OK - if this is the Elisa way?! The house itself is well equiped with Ethernet wall sockets and wires. It was just the missing socket in the basement. There was NOTHING to plug in the modem. No Ethernet socket no Phone socket. Quote: "Just three plain old telephone copper pairs in the basement (presumably fished out of an underground cable provided by the local telco, which in this case happens to be Elisa) and punched into a Krone terminal block, and nothing to connect them forward to." Yes! - excactly like this.
We still have no socket - not for Internet nor for Phone. Just bare wires! Somehow connected. It works now. But this is so strange.
Re: Telecommunication Electrician needed
Well, if what you bought from Conrad was an “LSA plus connection to RJ45”, it sounds a lot like an Ethernet wall jack, probably in a surface mount box. (Something like this, I guess?) He maybe thought that would have been confusing as 8P8C (“RJ45”) connectors are not typically used for phone/DSL service in Finland (unless you need to route a landline/DSL signal to a remote room over existing structured wiring in an ad-hoc fashion), being primarily used for Ethernet only, and the signal you get from that telco copper pair is definitely not Ethernet but DSL. So the 8P8C jack (“RJ45” jack) would kind of like suggest the wrong thing, and for a proper connection, you would preferably need a custom-made 8P8C (“RJ45”) <-> 6P2C (RJ11) adapter cable between the wall jack and the DSL modem as well, which the installer maybe wasn’t prepared or equipped to make for you on the spot. A Finnish three-hole phone jack, or a US style wall jack with a 6P2C/6P4C/6P6C (RJ11) connector would have been a closer match to a telecom installer’s expectations.Myria wrote:It turned out that Elisa connected an other house to our line and forgot all about us. Very clever. The Elisa electrician then came over in a split second, cut off the plug of our modem and connected the bare wires to that Krone-device. Yes, he cut it off with a sharp knife. He ignored our fancy Conrad-connection. And connected the bare wires.
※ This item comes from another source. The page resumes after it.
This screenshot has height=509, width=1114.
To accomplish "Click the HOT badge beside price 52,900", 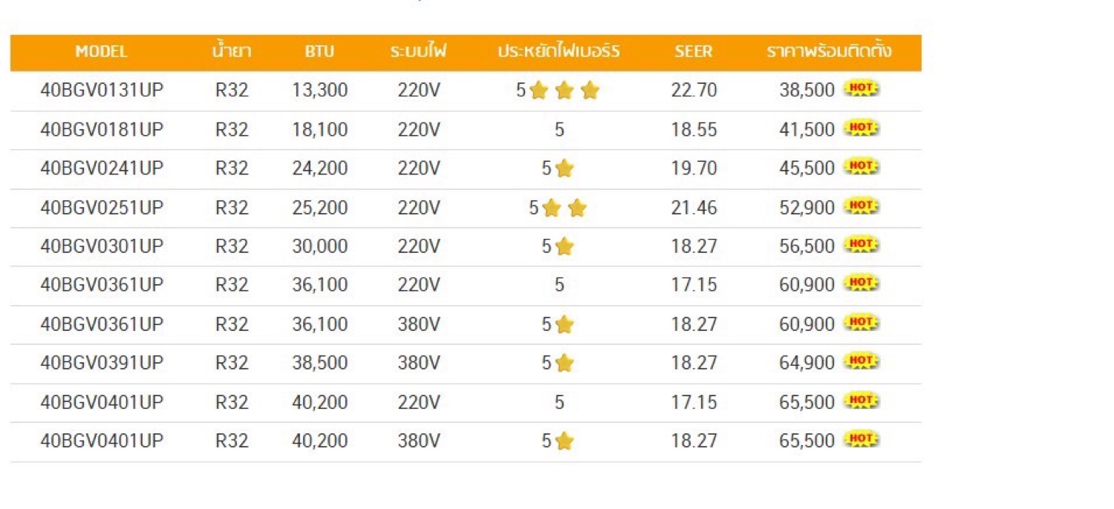I will coord(861,206).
OK - if this is the Elisa way?!
But it’s good to hear you got it working, one way or the other. Nothing prevents you from reinstalling/refitting the line and the wall jack to your liking now that the connection works and you know which pair carries the signal.
But you said “The house itself is well equiped with Ethernet wall sockets and wires”, so I guess you can now make those wall sockets “live” by connecting them to the router’s LAN ports at the location of the central patch panel (wherever that is in your house.) Getting the router and the DSL line/signal it uses relocated in the same cabinet as the patch panel, or in its immediate vicinity, would be pretty much a requirement, though.Myria wrote:We still have no socket - not for Internet nor for Phone. Just bare wires! Somehow connected. It works now. But this is so strange.
Did you subscribe to a landline telephone service, too, or only DSL? If only the latter (most people don’t subscribe to the traditional landline telephone service any longer) I guess you don’t have much need for phone sockets per se, as there will be no signal/dial tone/subscriber number for landline phones without a subscription.